Similar Causes, Similar Symptoms
Both SJS and TEN are considered severe drug reactions in most cases. Common culprits include antibiotics (like sulfa drugs) and seizure medications. Symptoms often start with flu-like feelings (fever, sore throat, body aches) followed by painful rashes, blistering, and sloughing of the skin and mucous membranes (such as the mouth, eyes, or genitals).
Patients may be treated in burn units because the damage resembles severe burns. Treatment focuses on stopping the medication that triggered the reaction, controlling symptoms, and preventing infection. Supportive care is crucial, and for TEN in particular, the need for intensive care is often urgent.
What Makes TEN So Dangerous?
While SJS and TEN are different points on the same spectrum, the degree of skin detachment has important clinical implications. When over 30% of the skin barrier is compromised, the body becomes vulnerable to life-threatening infections, severe fluid loss, and temperature regulation problems. In fact, some studies report mortality rates for TEN as high as 30–50%, compared to 5–10% for SJS.
There’s also a higher likelihood of systemic involvement, such as lung, kidney, and liver damage, in TEN patients. That’s why early diagnosis and transfer to a specialized care unit is critical.
How Do Doctors Tell Them Apart?
Doctors use something called the body surface area (BSA) rule, which is borrowed from burn medicine, to classify the condition. They also pay attention to the speed of progression, the presence of mucosal involvement (which is nearly always affected), and lab markers that can predict severity.
One widely used tool is the SCORTEN score, which helps estimate the severity of illness based on several factors including age, heart rate, and the extent of skin detachment. The higher the score, the higher the risk, especially in TEN.
Why This Distinction Matters
Knowing whether someone has SJS or TEN, affects the care people receive from hospital triage to follow-up treatment. It can influence:
● What kind of unit the patient is transferred to (burn unit, ICU, etc.)
● What specialists are involved (dermatologists, ophthalmologists, infectious disease experts)
● What kinds of long-term issues to monitor for (like vision problems or psychological trauma)

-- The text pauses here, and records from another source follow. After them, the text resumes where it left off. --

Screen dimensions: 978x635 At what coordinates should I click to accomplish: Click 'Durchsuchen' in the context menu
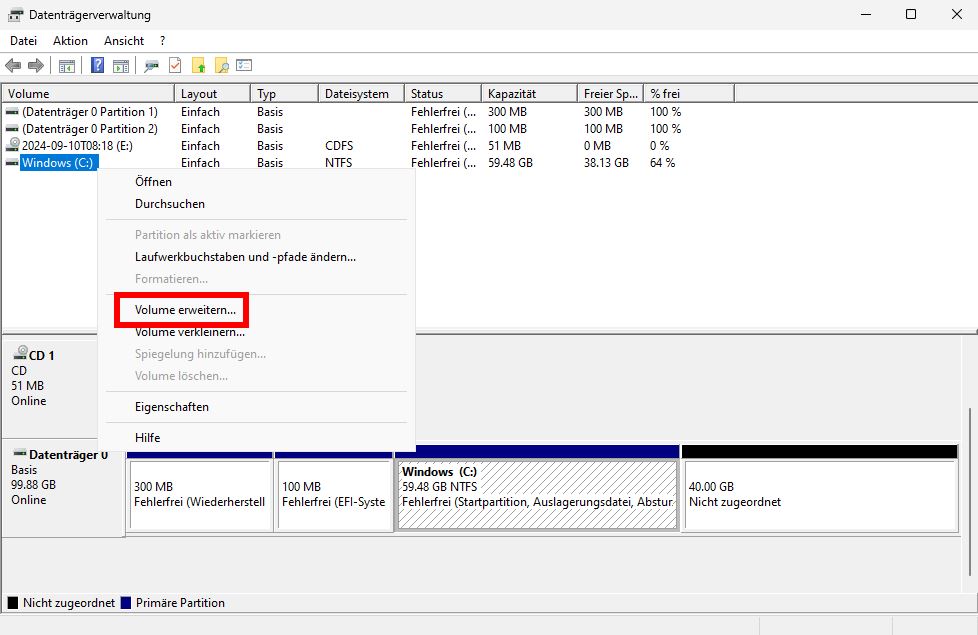(x=168, y=204)
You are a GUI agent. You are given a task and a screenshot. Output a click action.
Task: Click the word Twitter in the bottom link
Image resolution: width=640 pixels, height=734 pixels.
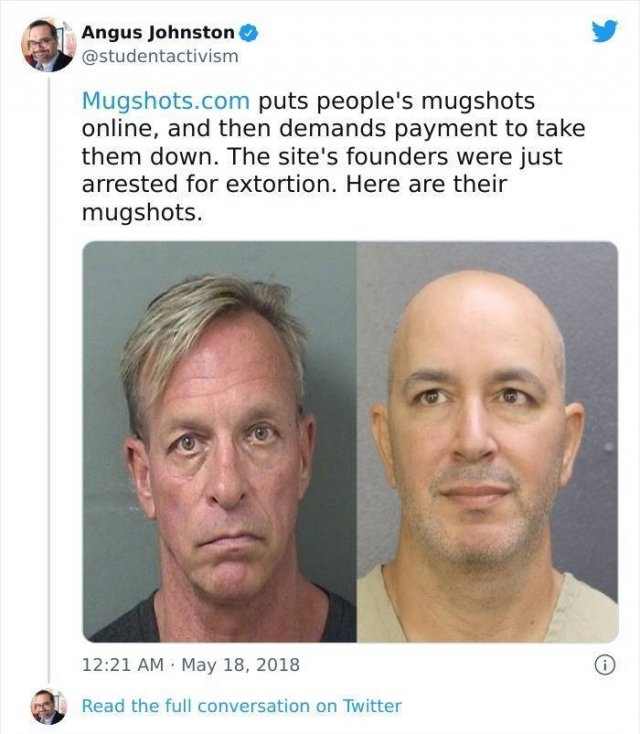(x=372, y=706)
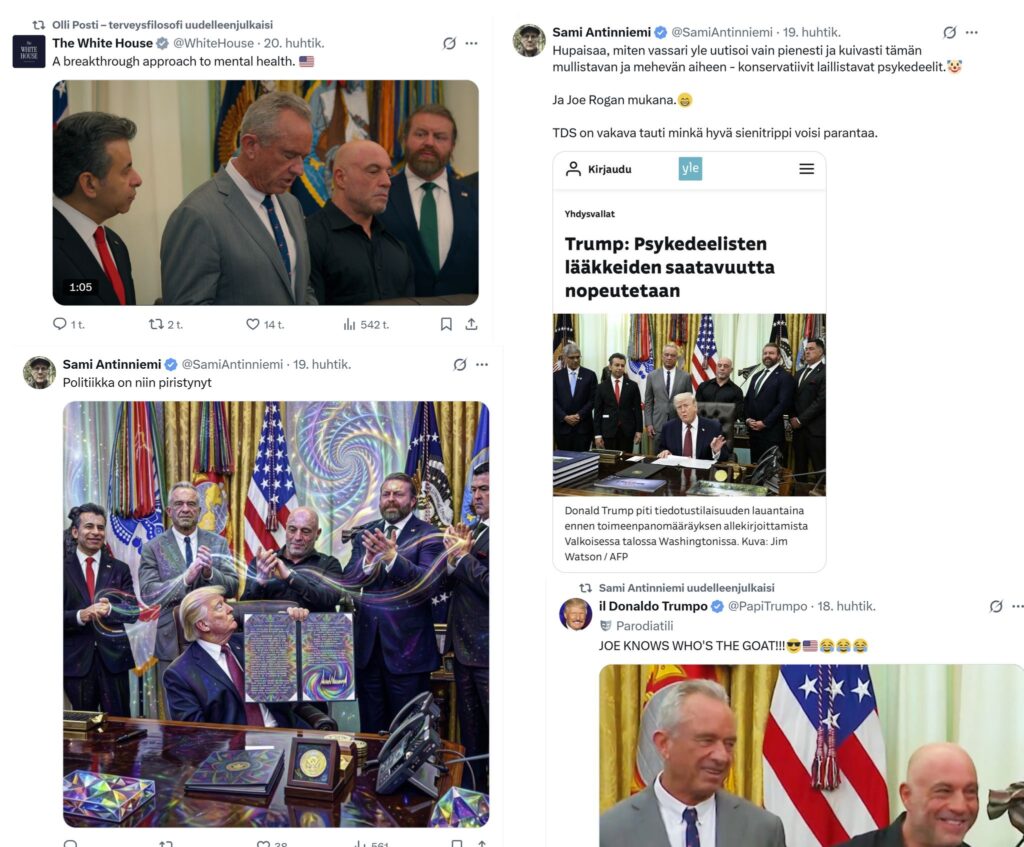
Task: Open il Donaldo Trumpo profile name
Action: tap(653, 606)
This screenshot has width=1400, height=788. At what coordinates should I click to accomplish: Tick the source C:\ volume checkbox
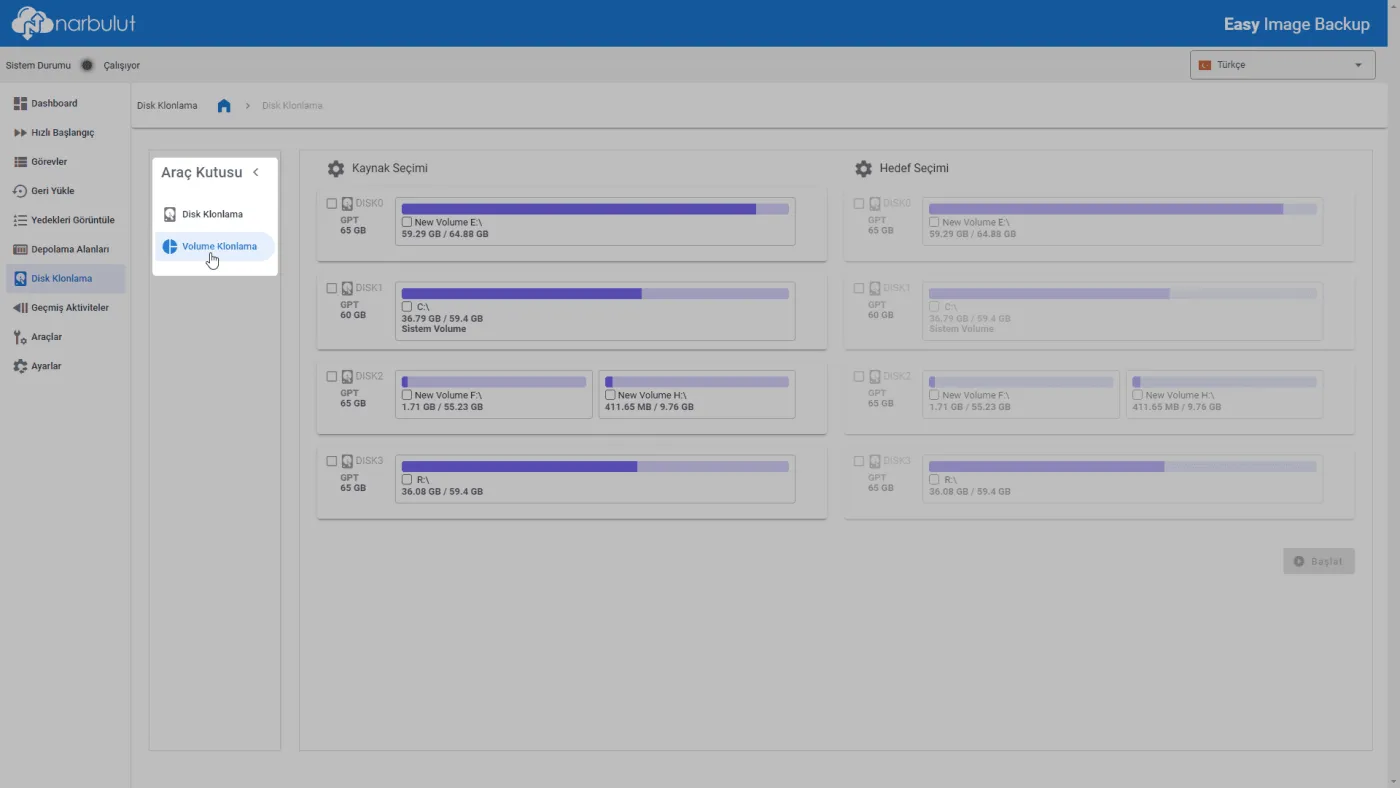407,306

It also helps researchers better understand how to improve treatments and outcomes. Most importantly, it allows survivors and their families to find resources and support tailored to their experience.
The Takeaway
SJS and TEN are part of the same spectrum, but they aren’t identical. The key difference surrounds how much skin is affected, and shapes the risk, the treatment, and the recovery. Knowing the distinction helps patients get the care they need, faster.
And whether it’s 10% or 90% of the skin, both SJS and TEN are serious conditions that deserve compassion, awareness, and support far beyond the hospital walls.
References
Frantz R, Huang S, Are A, Motaparthi K. Stevens–Johnson syndrome and toxic epidermal necrolysis: a review of diagnosis and management. Medicina. 2021 Aug 28;57(9):895.
Zimmerman D, Dang NH. Stevens–Johnson syndrome (SJS) and toxic epidermal necrolysis (TEN) immunologic reactions. Oncologic Critical Care. 2020:267-80.
Hama N, Aoki S, Chen CB, Hasegawa A, Ogawa Y, Vocanson M, Asada H, Chu CY, Lan CC, Dodiuk-Gad RP, Fujiyama T. Recent progress in Stevens–Johnson syndrome/toxic epidermal necrolysis: diagnostic criteria, pathogenesis and treatment. British Journal of Dermatology. 2025 Jan;192(1):9-18.
Shah H, Parisi R, Mukherjee E, Phillips EJ, Dodiuk-Gad RP. Update on Stevens–Johnson syndrome and toxic epidermal necrolysis: diagnosis and management. American Journal of Clinical Dermatology. 2024 Nov;25(6):891-908.
Wasuwanich P, So JM, Chakrala TS, Chen J, Motaparthi K. Epidemiology of Stevens-Johnson syndrome and toxic epidermal necrolysis in the United States and factors predictive of outcome. JAAD international. 2023 Dec 1;13:17-25.